Впрочем, Марья едва ли могла влюбиться в Пешкова казанского периода, угловатого, закомплексованного «умника». И потом, судьба Горького была не для нее, как и судьба Ромася. Это был глубоко русский тип христианской подвижницы, любящей народ и людей не отвлеченно-рассудочной, а сердечной и деятельной любовью.
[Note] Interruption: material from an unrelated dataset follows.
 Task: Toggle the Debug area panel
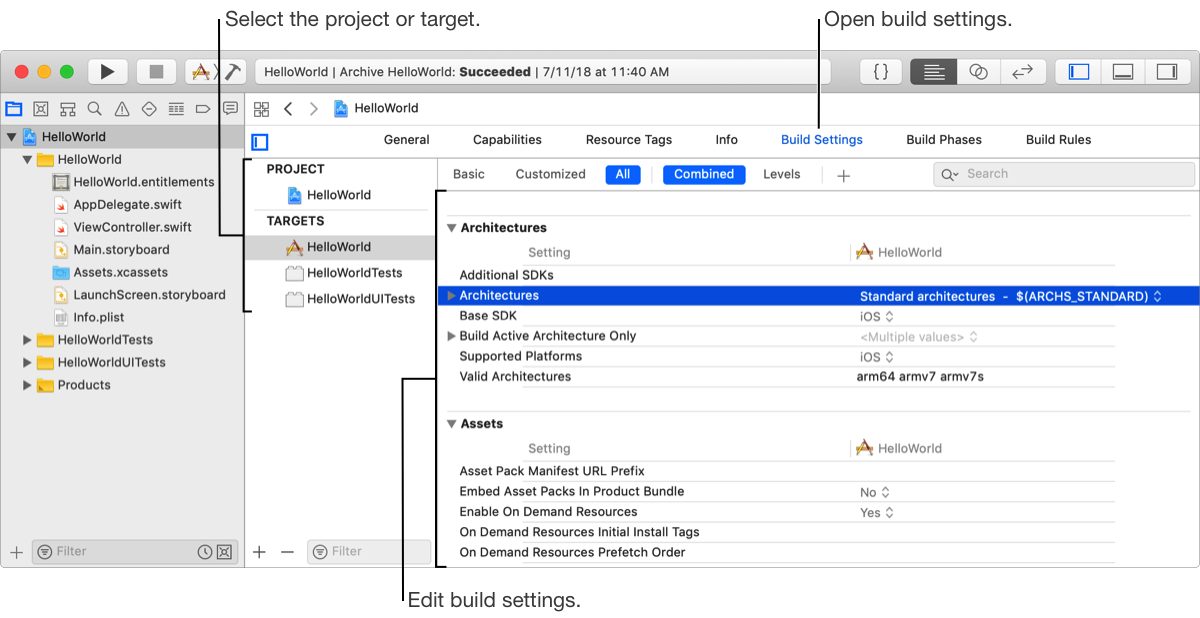1123,72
Горький хорошо чувствовал этот русский тип, высоко ценил его, но он не вполне отвечал его идеалу «Человека». «Малые дела» были не по его масштабу. Хотя в 1917–1921 годах в голодающем Петрограде Горький отчасти сам будет воплощать в себе этот тип.
Плакал или нет Алексей Максимович над письмом башкирского работника, но Илье Груздеву он написал следующие слова: «Вот какую жизнь прожил этот человек! Начать ее среди эпигонов нигилизма, вроде Сомова, Мельникова, Ромася, среди мрачных студентов Духовной академии, людей болезненно, садически распутных, среди буйных мальчишек, каким был я, мой друг Анатолий, маляр Комлев, ее брат Алексей, выйти замуж за Ромася, который был старше ее на 21 год[6], и затем прожить всю жизнь как „житие“ — не плохо?»
Для кого этот вопросительный знак? Не для себя ли, уже понимавшего, к какому финалу идет его бурная, запутанная жизнь?
Вдруг оказывается, что Ромась не «пламенный революционер», но эпигон нигилизма!
Какому из Горьких верить?
«Был случай, — писал далее Горький, — мы трое — Алексей, брат ее… Комлев и я поспорили, потом начали драться. Она, увидав это из окна, закричала: „Что вы делаете, дураки! Перестаньте, сейчас ватрушек принесу!“ Ватрушки эти обессилили меня и Комлева: мы трое готовы были головы разбить друг другу, а тут — ватрушки. „Умойтесь“, — приказала она. А когда смыли мы кровь и грязь с наших морд, она дала нам по горячей ватрушке и упрекнула: „Лучше бы чем драться — двор подмели…“»
«Зачем вы озорничаете?»
«Влекло меня к людям со странностями…» Вот «странный» человек Баринов. Лентяй, проходимец, как его описывает Горький. Кстати, этимология фамилий Бариновы, Барские восходит к понятию «барских» крестьян, а вовсе не к «барскому» происхождению носителя фамилии. Сергачский уезд отличался слабым местным промыслом и широким отхожим — в летний период. Таким образом, Баринов был первым из двигающихся летом со скудного Русского Севера на богатый российский юг (Дон, Украина, Кавказ, Молдавия, Ставрополье) «отхожих» мужичков, с кем во время странствия по Руси познакомился и путешествовал Горький. Это был его первый «спутник».
В рассказе «Весельчак», которым, между прочим, завершается цикл «По Руси» (хотя это даже не начало, а преддверие горьковских странствий, и значит, мы имеем дело или с нарушением хронологии в памяти автора или с сознательным приемом), Баринов изображен трусом, лентяем и циником. Однако уже в поздние годы Горький писал Груздеву: «Любопытнейший мужик был Баринов, и сожалею, что я мало отвел ему места в книге „Мои университеты“».